DATA RECORDS ::

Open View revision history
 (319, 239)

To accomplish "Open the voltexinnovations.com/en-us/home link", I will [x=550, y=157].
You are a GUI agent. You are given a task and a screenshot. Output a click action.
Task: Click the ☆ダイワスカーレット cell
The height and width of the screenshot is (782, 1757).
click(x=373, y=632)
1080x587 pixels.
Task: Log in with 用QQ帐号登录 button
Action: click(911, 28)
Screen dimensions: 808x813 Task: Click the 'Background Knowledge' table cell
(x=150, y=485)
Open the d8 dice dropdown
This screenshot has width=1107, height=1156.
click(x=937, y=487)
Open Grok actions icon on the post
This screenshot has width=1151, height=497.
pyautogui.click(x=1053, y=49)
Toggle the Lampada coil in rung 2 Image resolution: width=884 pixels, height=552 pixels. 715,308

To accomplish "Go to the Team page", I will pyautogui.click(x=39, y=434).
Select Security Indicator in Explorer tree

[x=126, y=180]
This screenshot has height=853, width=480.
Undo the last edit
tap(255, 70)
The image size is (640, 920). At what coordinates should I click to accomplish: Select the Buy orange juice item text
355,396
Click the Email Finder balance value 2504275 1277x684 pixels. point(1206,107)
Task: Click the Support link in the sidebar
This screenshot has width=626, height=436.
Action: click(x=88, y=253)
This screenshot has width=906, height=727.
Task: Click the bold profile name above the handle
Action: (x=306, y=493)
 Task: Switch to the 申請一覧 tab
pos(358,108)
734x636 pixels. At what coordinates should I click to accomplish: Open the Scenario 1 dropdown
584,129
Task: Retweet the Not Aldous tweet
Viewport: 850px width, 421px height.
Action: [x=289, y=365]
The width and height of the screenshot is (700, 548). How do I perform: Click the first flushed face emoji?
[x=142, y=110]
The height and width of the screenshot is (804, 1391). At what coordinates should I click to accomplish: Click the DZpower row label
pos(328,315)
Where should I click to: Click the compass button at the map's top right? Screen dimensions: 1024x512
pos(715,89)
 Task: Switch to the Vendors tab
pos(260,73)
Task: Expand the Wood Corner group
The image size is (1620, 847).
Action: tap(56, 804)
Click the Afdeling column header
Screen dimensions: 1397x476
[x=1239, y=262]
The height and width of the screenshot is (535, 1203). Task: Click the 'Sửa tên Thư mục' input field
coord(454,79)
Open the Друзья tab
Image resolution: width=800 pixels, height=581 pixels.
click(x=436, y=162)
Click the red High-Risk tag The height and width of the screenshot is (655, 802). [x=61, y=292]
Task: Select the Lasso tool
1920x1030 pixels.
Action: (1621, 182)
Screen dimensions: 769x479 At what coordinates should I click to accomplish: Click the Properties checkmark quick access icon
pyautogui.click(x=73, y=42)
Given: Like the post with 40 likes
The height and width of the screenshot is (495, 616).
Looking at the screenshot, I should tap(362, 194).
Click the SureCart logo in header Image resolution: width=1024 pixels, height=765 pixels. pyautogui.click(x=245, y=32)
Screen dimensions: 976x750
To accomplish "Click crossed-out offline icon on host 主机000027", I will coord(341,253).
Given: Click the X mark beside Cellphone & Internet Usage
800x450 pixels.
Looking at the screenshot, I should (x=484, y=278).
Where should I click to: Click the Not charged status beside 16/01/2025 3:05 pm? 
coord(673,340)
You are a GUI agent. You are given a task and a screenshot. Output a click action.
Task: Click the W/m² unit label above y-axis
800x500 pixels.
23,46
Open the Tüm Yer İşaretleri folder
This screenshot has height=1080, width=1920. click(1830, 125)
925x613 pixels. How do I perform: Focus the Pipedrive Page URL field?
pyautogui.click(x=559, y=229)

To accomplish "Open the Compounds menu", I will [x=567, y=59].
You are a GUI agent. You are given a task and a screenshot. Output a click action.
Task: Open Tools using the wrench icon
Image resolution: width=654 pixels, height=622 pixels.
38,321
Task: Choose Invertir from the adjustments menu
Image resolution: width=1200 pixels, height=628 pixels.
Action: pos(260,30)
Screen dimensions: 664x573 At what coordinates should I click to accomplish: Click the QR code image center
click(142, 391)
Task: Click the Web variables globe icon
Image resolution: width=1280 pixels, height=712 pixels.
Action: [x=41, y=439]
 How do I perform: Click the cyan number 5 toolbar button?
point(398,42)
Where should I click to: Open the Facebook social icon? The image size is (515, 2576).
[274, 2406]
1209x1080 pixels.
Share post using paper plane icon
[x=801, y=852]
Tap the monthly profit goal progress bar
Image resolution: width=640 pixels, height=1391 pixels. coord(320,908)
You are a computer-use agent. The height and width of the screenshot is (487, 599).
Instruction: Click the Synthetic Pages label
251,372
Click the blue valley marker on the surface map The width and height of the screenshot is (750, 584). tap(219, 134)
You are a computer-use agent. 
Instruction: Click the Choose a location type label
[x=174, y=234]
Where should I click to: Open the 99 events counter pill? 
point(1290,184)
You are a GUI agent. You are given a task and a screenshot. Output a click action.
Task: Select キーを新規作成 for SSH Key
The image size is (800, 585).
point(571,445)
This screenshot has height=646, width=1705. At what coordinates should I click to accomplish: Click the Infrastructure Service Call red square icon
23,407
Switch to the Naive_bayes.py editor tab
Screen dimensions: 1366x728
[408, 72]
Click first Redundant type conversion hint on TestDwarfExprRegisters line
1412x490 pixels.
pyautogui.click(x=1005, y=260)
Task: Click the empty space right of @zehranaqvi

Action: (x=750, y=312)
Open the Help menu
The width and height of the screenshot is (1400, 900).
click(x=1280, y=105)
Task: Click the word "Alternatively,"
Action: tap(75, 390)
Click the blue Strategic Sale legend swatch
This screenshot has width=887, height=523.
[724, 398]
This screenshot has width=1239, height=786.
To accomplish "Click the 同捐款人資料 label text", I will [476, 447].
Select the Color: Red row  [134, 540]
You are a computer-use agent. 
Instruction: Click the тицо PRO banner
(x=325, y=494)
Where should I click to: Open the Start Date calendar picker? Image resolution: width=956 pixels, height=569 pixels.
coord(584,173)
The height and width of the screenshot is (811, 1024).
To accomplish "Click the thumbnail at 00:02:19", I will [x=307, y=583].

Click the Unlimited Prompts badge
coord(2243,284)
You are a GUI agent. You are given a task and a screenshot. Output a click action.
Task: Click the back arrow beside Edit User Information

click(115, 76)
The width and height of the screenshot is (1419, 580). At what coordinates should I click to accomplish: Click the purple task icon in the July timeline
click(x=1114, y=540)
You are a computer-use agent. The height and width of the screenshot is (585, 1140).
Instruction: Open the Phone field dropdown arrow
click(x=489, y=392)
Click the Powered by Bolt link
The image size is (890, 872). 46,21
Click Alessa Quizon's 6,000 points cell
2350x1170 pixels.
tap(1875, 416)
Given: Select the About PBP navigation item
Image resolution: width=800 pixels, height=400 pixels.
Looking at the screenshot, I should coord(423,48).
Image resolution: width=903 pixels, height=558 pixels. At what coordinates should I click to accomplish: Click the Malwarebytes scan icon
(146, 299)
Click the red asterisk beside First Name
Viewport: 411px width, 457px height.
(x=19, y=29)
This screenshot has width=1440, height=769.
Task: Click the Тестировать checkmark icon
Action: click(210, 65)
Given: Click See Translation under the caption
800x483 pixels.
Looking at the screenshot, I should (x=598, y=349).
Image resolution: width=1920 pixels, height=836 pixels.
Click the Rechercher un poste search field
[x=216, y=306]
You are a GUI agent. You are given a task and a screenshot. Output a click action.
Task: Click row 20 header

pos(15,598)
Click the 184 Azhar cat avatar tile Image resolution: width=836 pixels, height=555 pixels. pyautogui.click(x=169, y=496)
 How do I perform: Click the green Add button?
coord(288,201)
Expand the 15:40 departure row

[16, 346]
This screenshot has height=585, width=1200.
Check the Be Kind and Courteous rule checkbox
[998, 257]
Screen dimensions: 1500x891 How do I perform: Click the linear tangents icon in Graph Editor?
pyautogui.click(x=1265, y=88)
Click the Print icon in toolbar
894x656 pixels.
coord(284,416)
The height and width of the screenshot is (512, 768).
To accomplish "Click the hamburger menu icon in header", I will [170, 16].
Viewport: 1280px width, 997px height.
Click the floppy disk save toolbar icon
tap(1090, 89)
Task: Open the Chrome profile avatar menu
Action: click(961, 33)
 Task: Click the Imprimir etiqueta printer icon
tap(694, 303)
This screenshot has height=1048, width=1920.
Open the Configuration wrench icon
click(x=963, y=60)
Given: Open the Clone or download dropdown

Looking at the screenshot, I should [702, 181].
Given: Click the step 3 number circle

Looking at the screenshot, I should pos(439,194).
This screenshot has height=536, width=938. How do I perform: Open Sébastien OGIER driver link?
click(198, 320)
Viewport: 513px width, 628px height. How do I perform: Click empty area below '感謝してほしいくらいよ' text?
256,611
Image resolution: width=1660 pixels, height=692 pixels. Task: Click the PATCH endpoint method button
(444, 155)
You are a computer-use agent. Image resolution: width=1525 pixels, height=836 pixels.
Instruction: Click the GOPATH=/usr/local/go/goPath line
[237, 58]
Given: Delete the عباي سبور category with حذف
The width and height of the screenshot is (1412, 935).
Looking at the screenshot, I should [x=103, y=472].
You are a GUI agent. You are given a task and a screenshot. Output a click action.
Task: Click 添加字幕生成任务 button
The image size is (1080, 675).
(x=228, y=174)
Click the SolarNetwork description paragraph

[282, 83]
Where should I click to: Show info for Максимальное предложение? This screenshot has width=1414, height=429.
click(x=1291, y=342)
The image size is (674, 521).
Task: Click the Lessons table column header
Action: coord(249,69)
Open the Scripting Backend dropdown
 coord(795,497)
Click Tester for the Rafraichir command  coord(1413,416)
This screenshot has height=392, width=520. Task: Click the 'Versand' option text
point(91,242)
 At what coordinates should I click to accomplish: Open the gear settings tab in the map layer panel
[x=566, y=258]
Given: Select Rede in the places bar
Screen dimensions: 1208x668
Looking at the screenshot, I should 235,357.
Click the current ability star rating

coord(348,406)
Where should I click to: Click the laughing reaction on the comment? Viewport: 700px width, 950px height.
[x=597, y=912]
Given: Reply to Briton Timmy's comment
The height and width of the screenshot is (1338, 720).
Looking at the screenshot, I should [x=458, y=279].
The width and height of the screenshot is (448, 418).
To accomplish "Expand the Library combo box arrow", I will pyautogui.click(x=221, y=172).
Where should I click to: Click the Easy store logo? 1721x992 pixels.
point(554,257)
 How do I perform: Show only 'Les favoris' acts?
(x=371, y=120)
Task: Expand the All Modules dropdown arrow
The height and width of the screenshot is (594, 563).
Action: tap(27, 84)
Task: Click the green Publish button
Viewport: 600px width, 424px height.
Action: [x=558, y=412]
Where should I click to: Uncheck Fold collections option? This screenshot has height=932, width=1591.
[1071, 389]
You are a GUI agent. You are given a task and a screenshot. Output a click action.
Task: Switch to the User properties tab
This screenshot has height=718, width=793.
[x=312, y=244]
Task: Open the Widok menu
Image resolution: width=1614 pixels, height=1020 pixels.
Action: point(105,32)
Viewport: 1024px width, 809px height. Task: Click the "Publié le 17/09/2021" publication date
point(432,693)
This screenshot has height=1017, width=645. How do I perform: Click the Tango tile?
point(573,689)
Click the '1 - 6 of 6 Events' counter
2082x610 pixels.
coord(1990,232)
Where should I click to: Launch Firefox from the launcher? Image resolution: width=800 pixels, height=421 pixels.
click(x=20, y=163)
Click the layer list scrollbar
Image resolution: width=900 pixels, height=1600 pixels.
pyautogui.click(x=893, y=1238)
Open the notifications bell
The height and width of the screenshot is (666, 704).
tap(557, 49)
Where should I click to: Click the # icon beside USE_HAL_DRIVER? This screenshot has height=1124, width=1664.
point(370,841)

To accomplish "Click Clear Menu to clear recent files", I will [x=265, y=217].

WHAT NEEDS TO BE DONE :: Return a copy of each line in the entries that contains "will".

EXPECTED ANSWER ::
To accomplish "Open the voltexinnovations.com/en-us/home link", I will [x=550, y=157].
To accomplish "Go to the Team page", I will pyautogui.click(x=39, y=434).
To accomplish "Click crossed-out offline icon on host 主机000027", I will coord(341,253).
To accomplish "Open the Compounds menu", I will [x=567, y=59].
To accomplish "Click the 同捐款人資料 label text", I will [476, 447].
To accomplish "Click the thumbnail at 00:02:19", I will [x=307, y=583].
To accomplish "Click the hamburger menu icon in header", I will [170, 16].
To accomplish "Expand the Library combo box arrow", I will pyautogui.click(x=221, y=172).
To accomplish "Click Clear Menu to clear recent files", I will [x=265, y=217].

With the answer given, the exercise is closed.